__Exercise goal__: The entries are to be returned exactly as written.

━━ Provided material

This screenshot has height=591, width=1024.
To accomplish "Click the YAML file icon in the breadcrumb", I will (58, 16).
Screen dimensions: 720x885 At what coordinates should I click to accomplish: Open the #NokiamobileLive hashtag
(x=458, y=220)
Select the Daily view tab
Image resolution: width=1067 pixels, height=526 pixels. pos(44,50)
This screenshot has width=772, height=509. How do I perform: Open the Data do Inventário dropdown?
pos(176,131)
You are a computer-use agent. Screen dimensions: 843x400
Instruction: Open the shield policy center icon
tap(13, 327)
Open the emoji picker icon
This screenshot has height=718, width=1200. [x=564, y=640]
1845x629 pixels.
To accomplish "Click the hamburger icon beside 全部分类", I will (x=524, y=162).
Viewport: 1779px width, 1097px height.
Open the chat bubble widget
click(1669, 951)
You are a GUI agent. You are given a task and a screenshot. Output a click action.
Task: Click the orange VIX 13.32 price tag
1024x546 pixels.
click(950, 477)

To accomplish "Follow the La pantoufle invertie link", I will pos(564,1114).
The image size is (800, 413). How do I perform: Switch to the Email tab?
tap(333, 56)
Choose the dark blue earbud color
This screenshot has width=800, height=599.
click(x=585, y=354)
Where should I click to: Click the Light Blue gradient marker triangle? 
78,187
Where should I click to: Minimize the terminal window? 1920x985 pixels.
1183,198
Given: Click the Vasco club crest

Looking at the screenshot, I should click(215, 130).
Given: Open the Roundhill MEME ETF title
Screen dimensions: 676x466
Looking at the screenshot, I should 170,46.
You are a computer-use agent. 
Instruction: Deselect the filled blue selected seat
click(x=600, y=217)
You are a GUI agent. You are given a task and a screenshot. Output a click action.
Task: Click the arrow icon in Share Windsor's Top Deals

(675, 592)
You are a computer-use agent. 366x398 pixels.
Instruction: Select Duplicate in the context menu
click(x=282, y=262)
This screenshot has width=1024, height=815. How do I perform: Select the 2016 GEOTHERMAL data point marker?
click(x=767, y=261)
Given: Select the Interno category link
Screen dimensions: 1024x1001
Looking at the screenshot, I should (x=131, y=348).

━━━━

__Response__:
This screenshot has height=591, width=1024.
To accomplish "Click the YAML file icon in the breadcrumb", I will (58, 16).
Screen dimensions: 720x885 At what coordinates should I click to accomplish: Open the #NokiamobileLive hashtag
(x=458, y=220)
Select the Daily view tab
Image resolution: width=1067 pixels, height=526 pixels. pos(44,50)
This screenshot has width=772, height=509. How do I perform: Open the Data do Inventário dropdown?
pos(176,131)
You are a computer-use agent. Screen dimensions: 843x400
Instruction: Open the shield policy center icon
tap(13, 327)
Open the emoji picker icon
This screenshot has height=718, width=1200. [x=564, y=640]
1845x629 pixels.
To accomplish "Click the hamburger icon beside 全部分类", I will (x=524, y=162).
Viewport: 1779px width, 1097px height.
Open the chat bubble widget
click(1669, 951)
You are a GUI agent. You are given a task and a screenshot. Output a click action.
Task: Click the orange VIX 13.32 price tag
1024x546 pixels.
click(950, 477)

To accomplish "Follow the La pantoufle invertie link", I will pos(564,1114).
The image size is (800, 413). How do I perform: Switch to the Email tab?
tap(333, 56)
Choose the dark blue earbud color
This screenshot has width=800, height=599.
click(x=585, y=354)
Where should I click to: Click the Light Blue gradient marker triangle? 
78,187
Where should I click to: Minimize the terminal window? 1920x985 pixels.
1183,198
Given: Click the Vasco club crest

Looking at the screenshot, I should click(215, 130).
Given: Open the Roundhill MEME ETF title
Screen dimensions: 676x466
Looking at the screenshot, I should 170,46.
You are a computer-use agent. 
Instruction: Deselect the filled blue selected seat
click(x=600, y=217)
You are a GUI agent. You are given a task and a screenshot. Output a click action.
Task: Click the arrow icon in Share Windsor's Top Deals

(675, 592)
You are a computer-use agent. 366x398 pixels.
Instruction: Select Duplicate in the context menu
click(x=282, y=262)
This screenshot has width=1024, height=815. How do I perform: Select the 2016 GEOTHERMAL data point marker?
click(x=767, y=261)
Given: Select the Interno category link
Screen dimensions: 1024x1001
Looking at the screenshot, I should (x=131, y=348).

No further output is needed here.